# [Directions for this task]
All lines from the one holding "Given: Disable the 処理済 row checkbox" to the end of the listing are to be output exactly, both ends included, with any pictures left out.

# [Given data]
▶
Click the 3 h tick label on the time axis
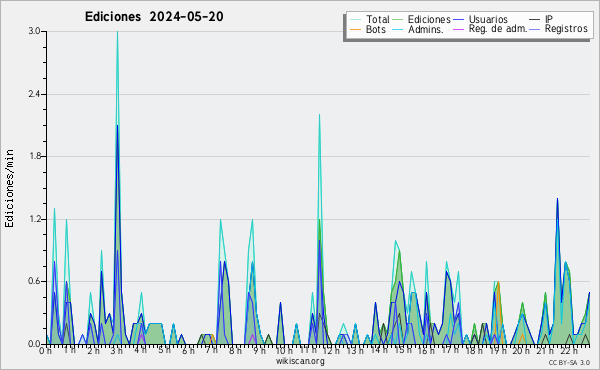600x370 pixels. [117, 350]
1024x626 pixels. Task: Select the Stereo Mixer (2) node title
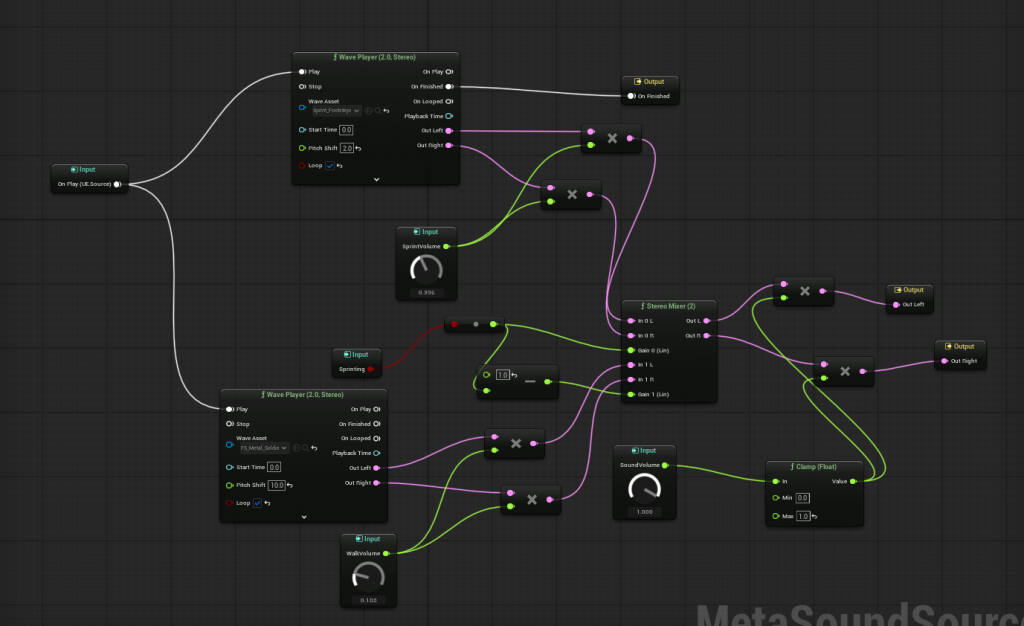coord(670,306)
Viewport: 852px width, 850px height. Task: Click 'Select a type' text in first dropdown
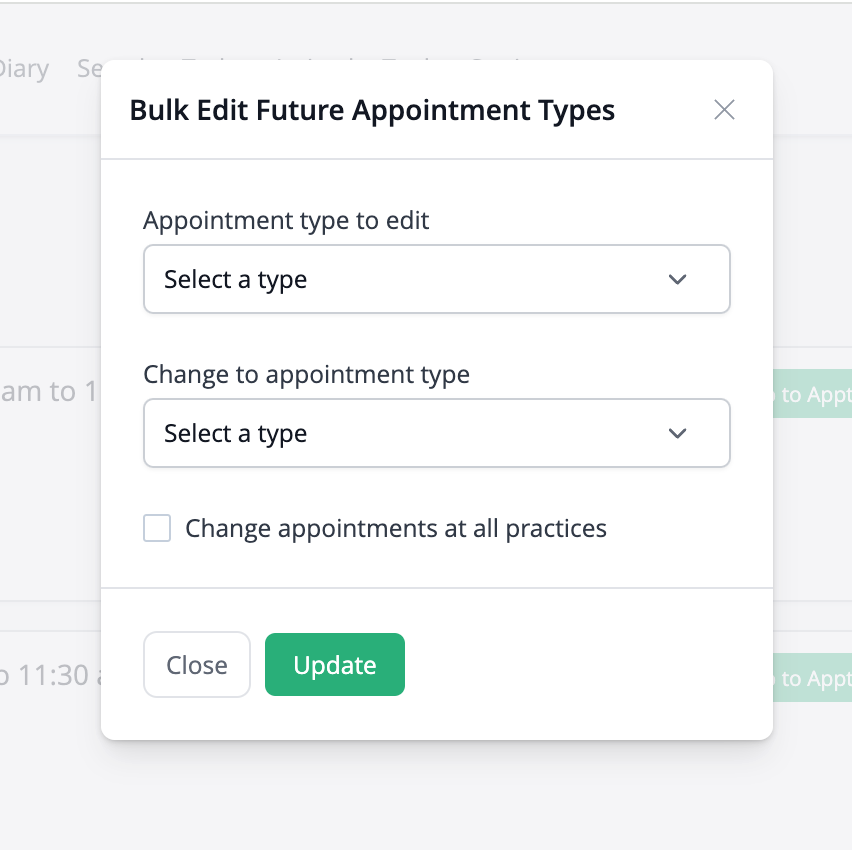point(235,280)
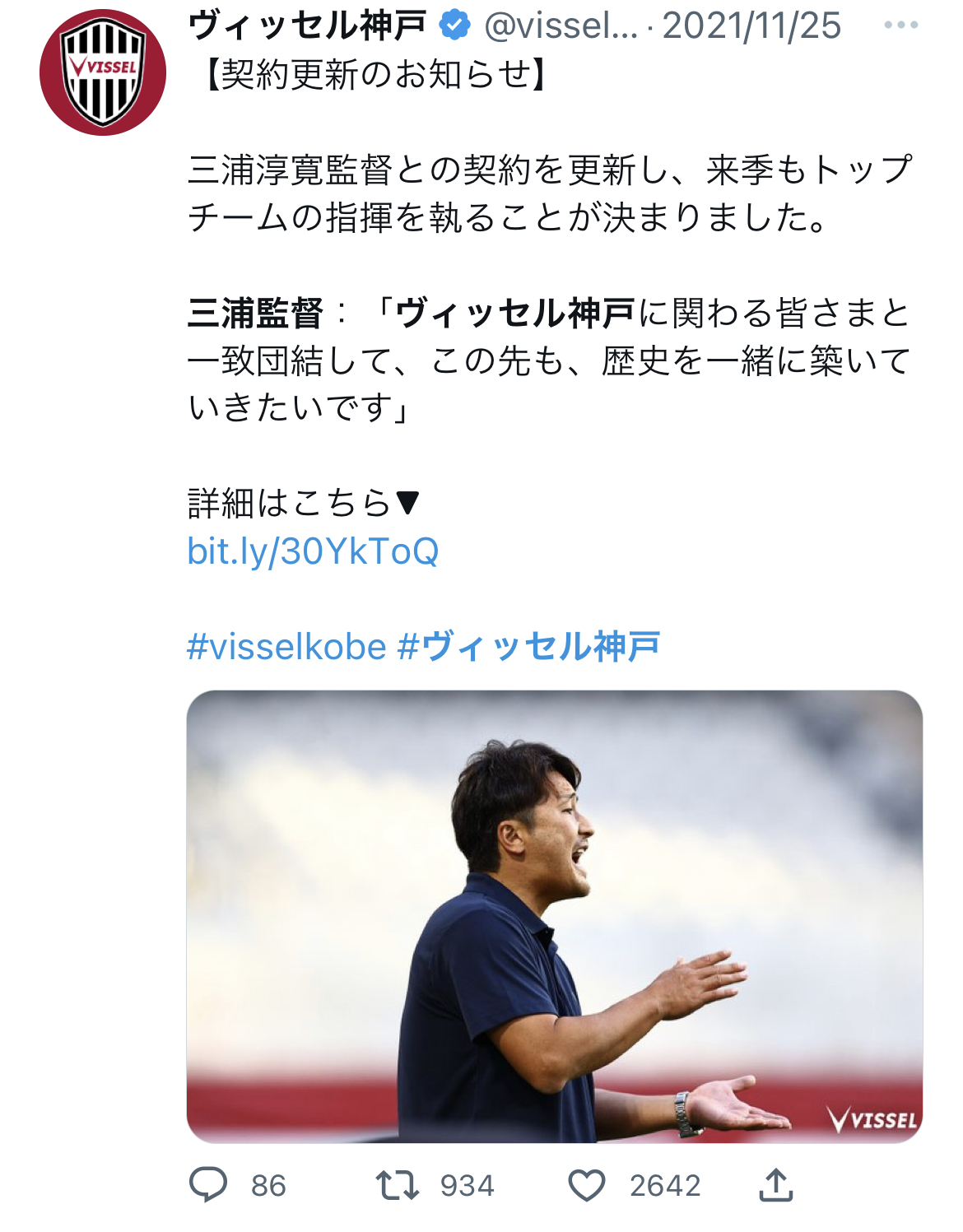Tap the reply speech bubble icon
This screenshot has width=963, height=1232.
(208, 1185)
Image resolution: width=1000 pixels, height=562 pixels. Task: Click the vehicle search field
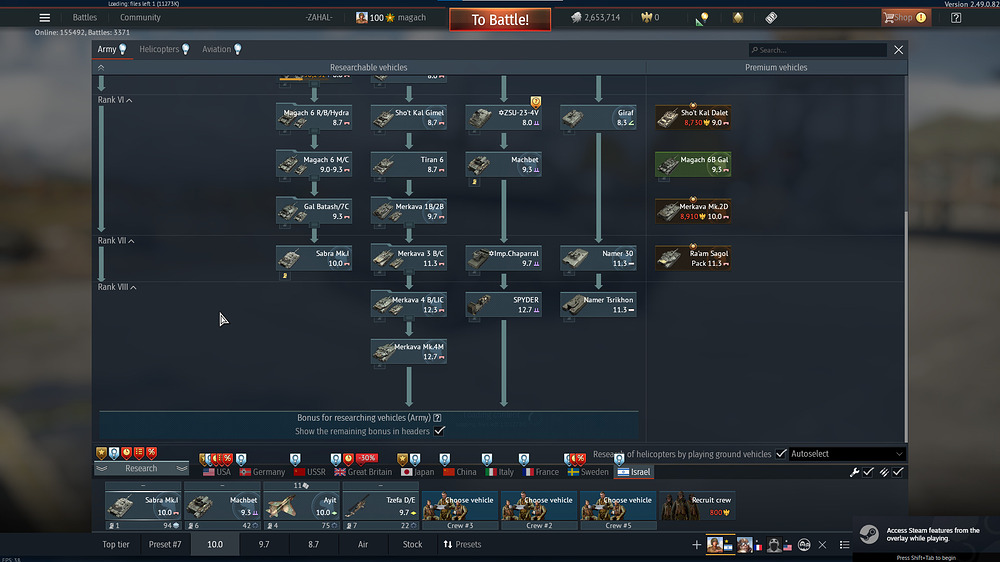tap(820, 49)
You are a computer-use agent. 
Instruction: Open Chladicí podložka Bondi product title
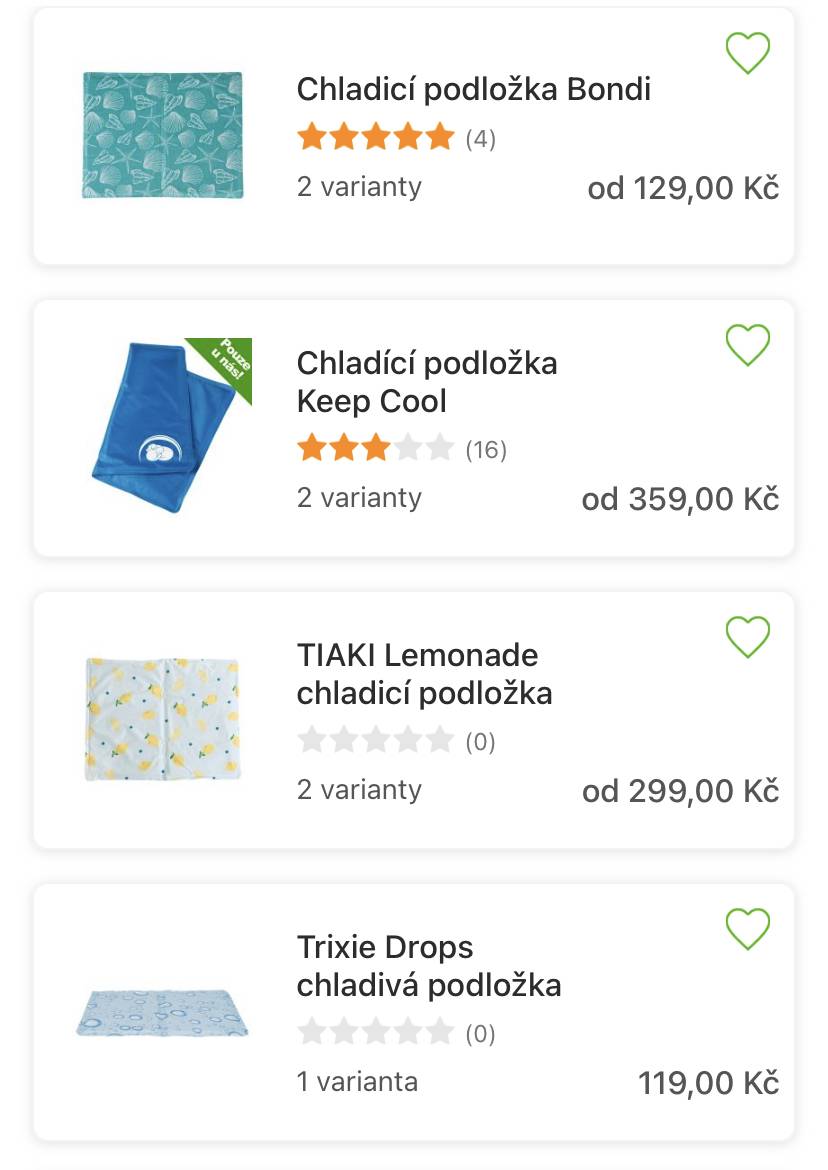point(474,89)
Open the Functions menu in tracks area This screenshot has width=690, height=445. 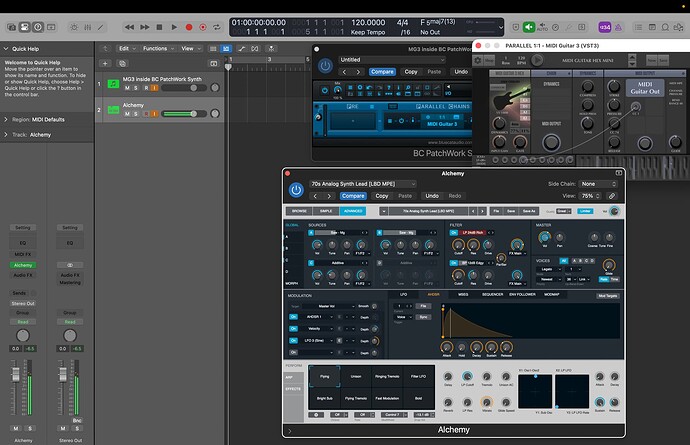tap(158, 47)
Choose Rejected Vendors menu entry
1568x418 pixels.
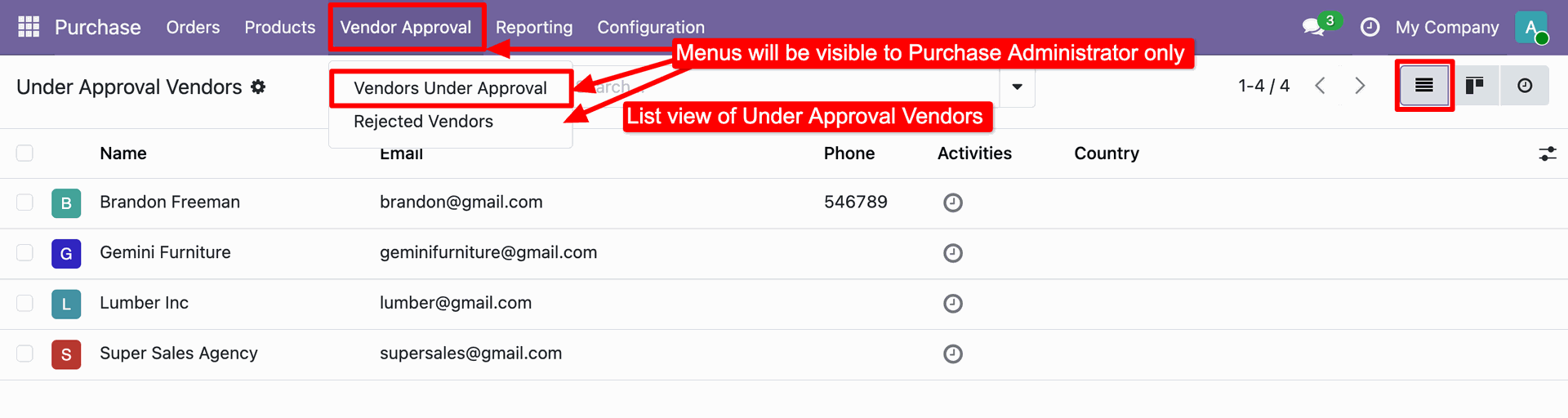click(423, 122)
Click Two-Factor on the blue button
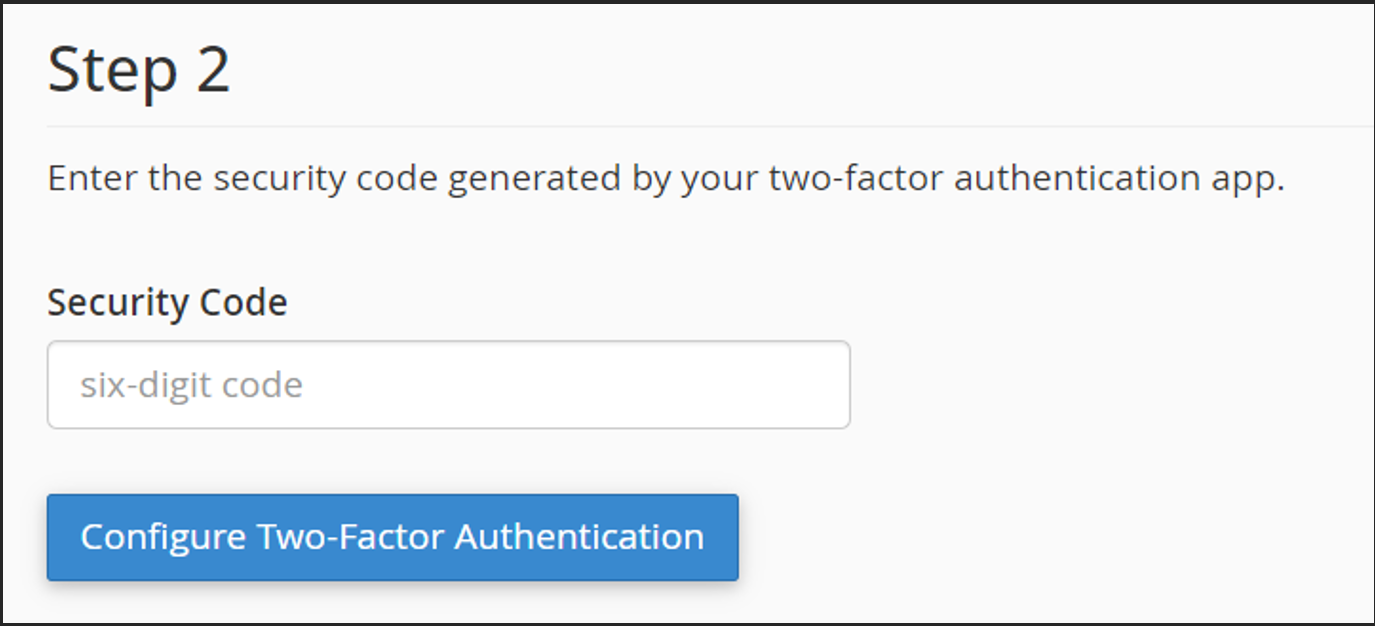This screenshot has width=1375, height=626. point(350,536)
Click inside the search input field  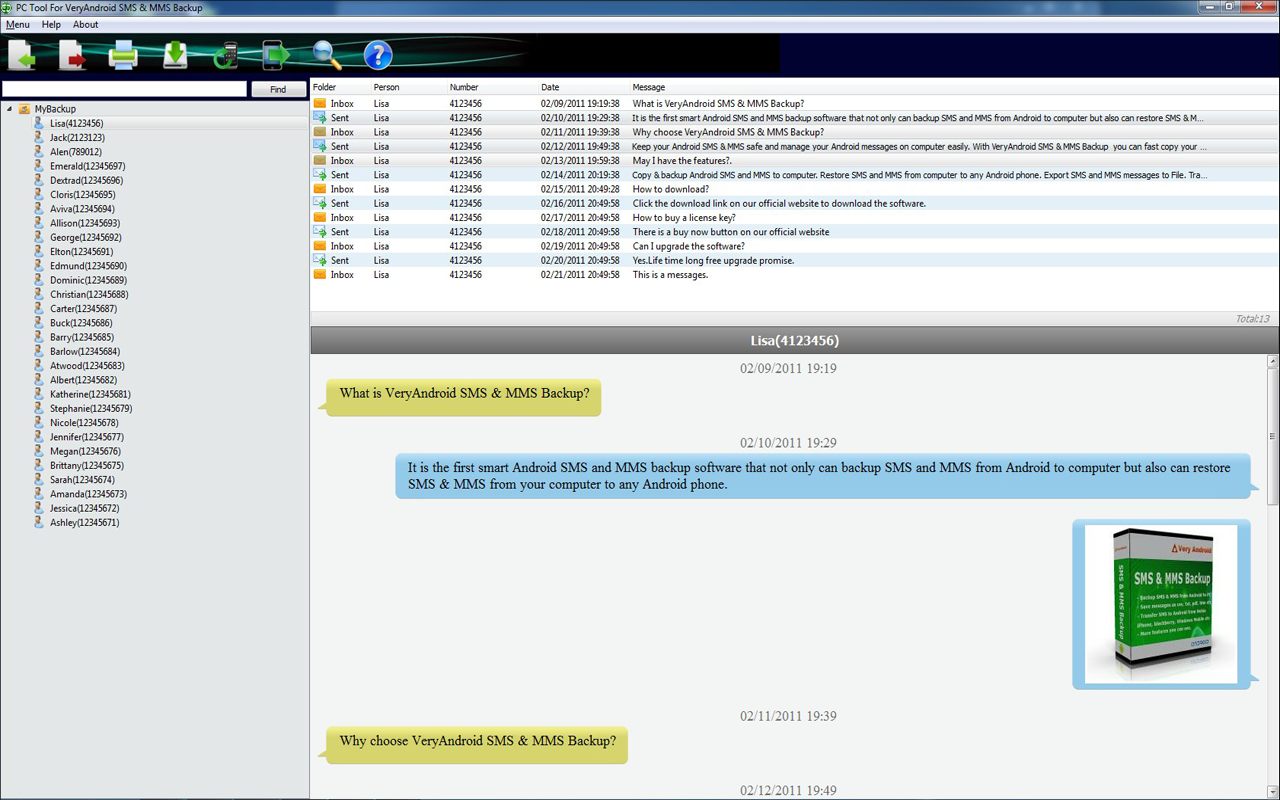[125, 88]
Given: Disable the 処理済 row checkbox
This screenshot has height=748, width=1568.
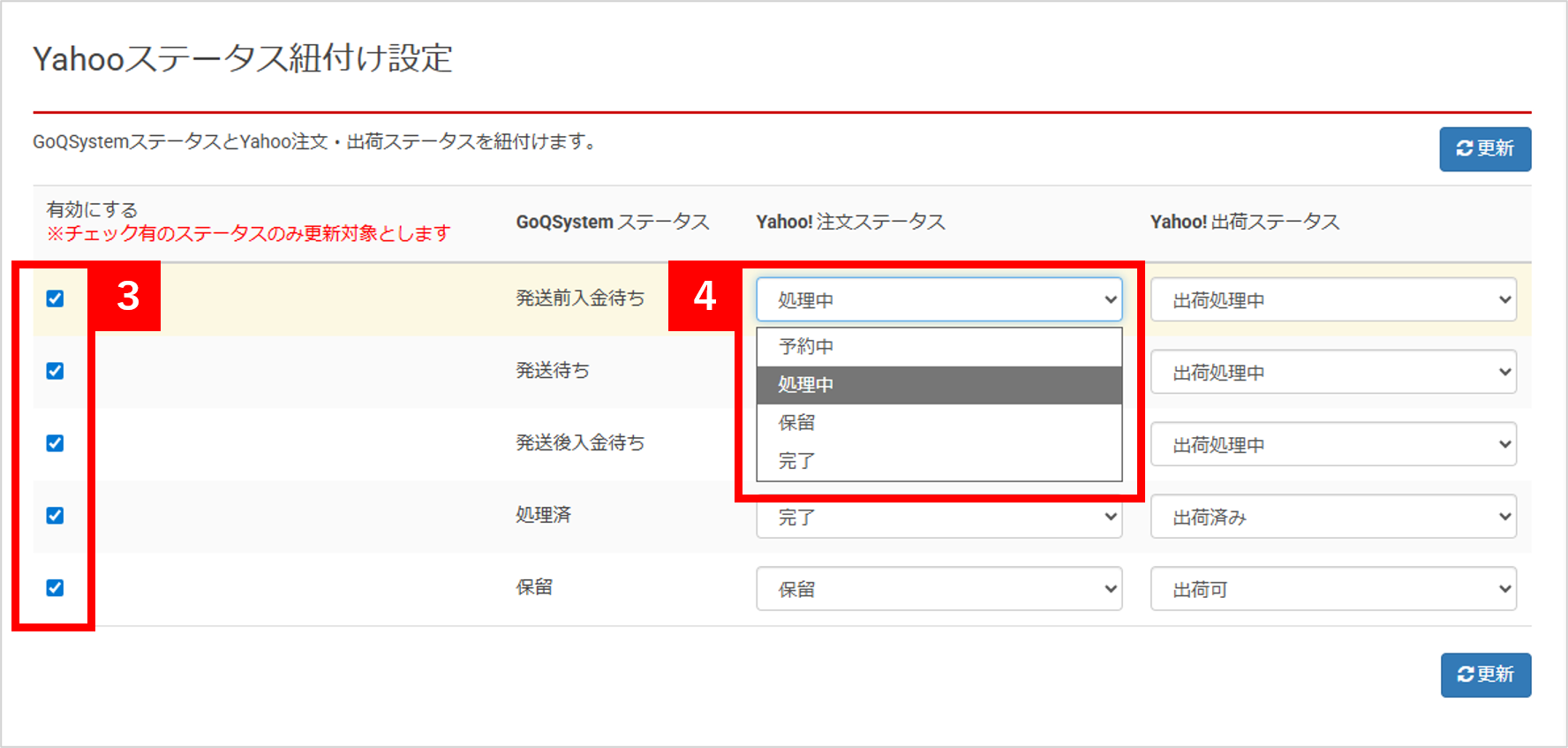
◀
# [Answer box]
Given: Disable the 処理済 row checkbox
This screenshot has height=748, width=1568.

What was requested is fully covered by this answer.